I found it incredibly difficult to write this article. When I first saw this topic I jumped at the opportunity to have my say on the matter of Remembrance. As a student who wishes to join the military after University and has attended Church on the 11th of every November since I can remember, I felt a personal motivation to comment on how we commemorate wars, past and present, and how we honour our soldiers.
One of the reasons I found writing this article so challenging is precisely because remembrance is so personal. While I have not lost anyone I know to war, I have immense pride in, and admiration for those willing to sacrifice their lives.
I also struggled to know how to write on this topic because I do not believe there should be a debate on the issue, and did not want to present my article as though it was one. How can we possibly argue over whether or not to remember those who have given their lives in conflict? Simon Jenkins wrote in the Guardian urging readers to ‘consign the 20th century to the past’; but war is not only a thing of the 20th century. To this day British soldiers continue to die whilst fighting for their Crown and Government, and no matter what one’s views on the political motivations for those wars, people nonetheless continue to lose their lives for a cause that they believe in.
I appreciate that many disagree with Britain’s involvement in both Afghanistan and Iraq, and I am not begrudging those views. However, I believe that those who think that their opinion on war should influence the respect that we offer our soldiers are wrong. People join the military for a variety of reasons, but they are willing to die because of one common conviction: that they do so for their country.
Earlier this year students at the University of Cambridge voted down a motion to promote Remembrance Sunday due to fears that it would “glorify war”. There were also claims that the proposal’s focus on British soldiers was “jingoistic and imperial propaganda”.
In my view, these reasons do not sufficiently justify the result of such a contentious vote. I do not see how remembering millions who died in battle could be construed as ‘glorifying war’. Just under one million British and Commonwealth soldiers died in WWI alone, among them thousands who were drafted and sent to Europe against their will, but also thousands who would lie about their age just to get the opportunity to fight for their country, and for their friends. To remember these men and women who fought to protect this country is not the glorification of war, it is the glorification of the bravery and selflessness of those who gave their lives.
As for the accusations of “jingoistic or imperial propaganda”, I also find this an insufficient justification for the result of the vote. Every year countries across the world remember those who lost their lives in the war. The US Veterans Day is also held on the 11th of November, where they remember those who have died fighting for their country. The 11th of November is also a national holiday in France and Belgium where they do the same. On the 25th of April, Australia and New Zealand celebrate Anzac Day, where they commemorate the contribution made by their own citizens. This is the case in Hong Kong, Ireland, Germany, Israel, Italy, the Netherlands and Poland.
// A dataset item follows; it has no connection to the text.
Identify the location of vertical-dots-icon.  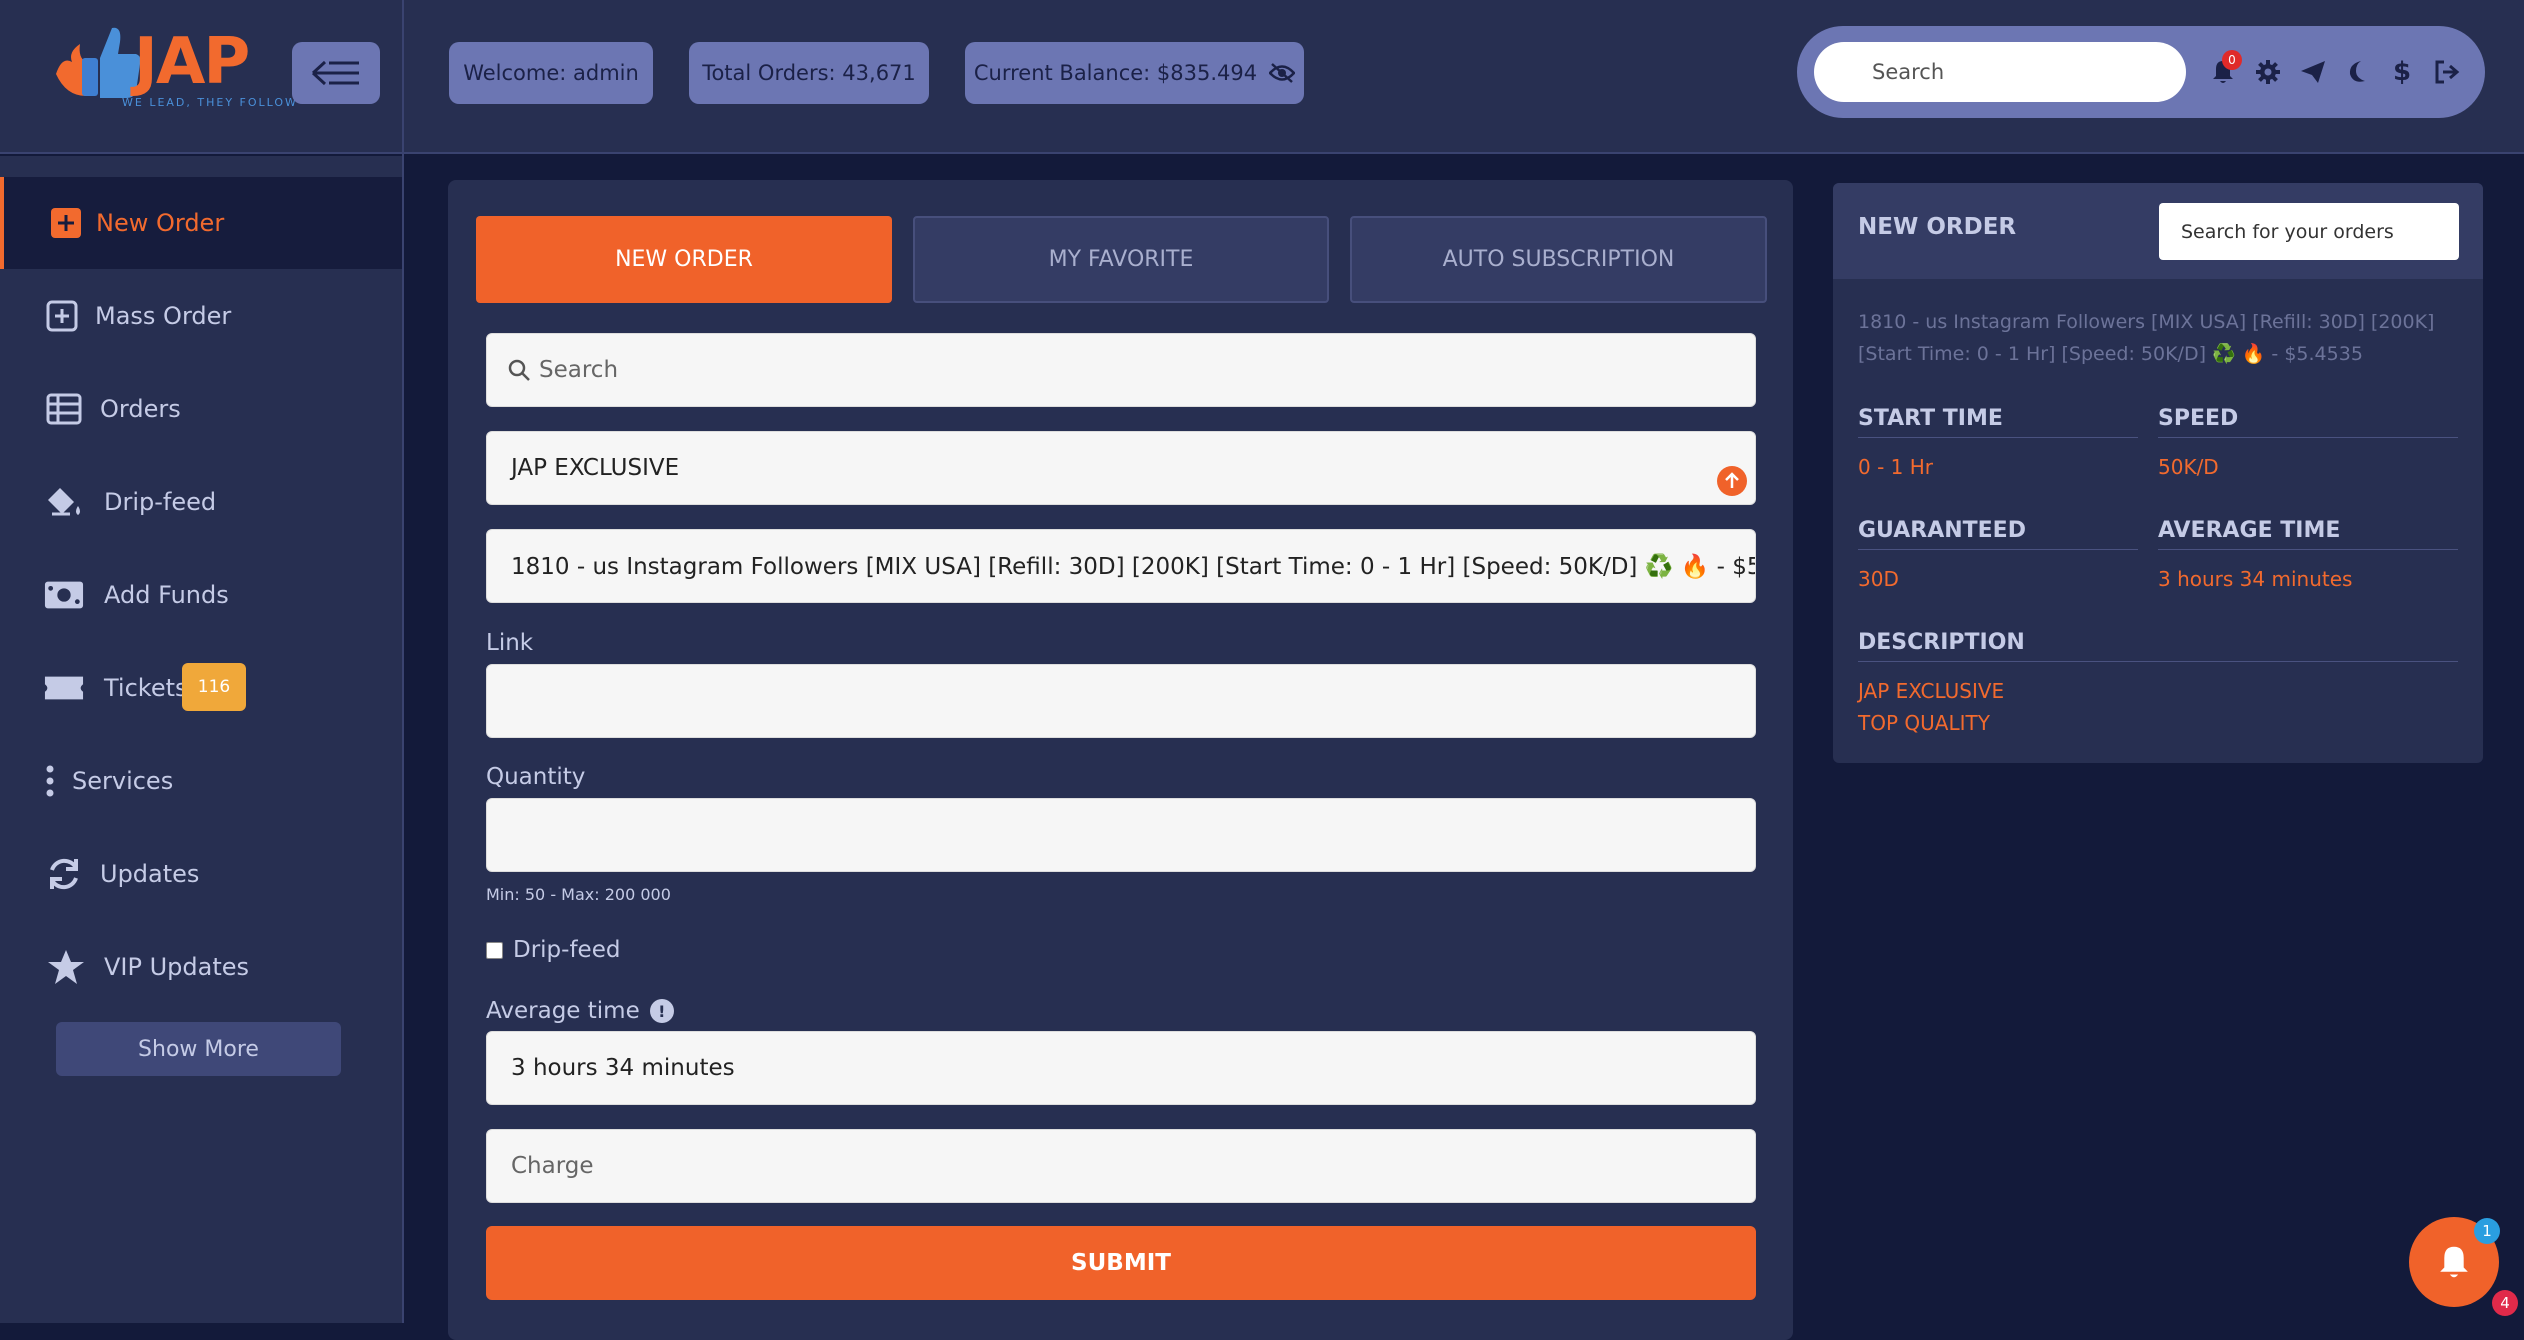
(50, 781).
War affects countries all over the world, and many of them have a day to commemorate their own contribution. This is not jingoistic or imperialistic, it is simply a matter of recognizing each country’s own losses in their own way.
This year I will be remembering those who have died as a result of war. I will remember those who volunteered and gave their lives. I will remember those whose lives were taken from them, civilians and unwilling soldiers alike. I will remember them. Will you?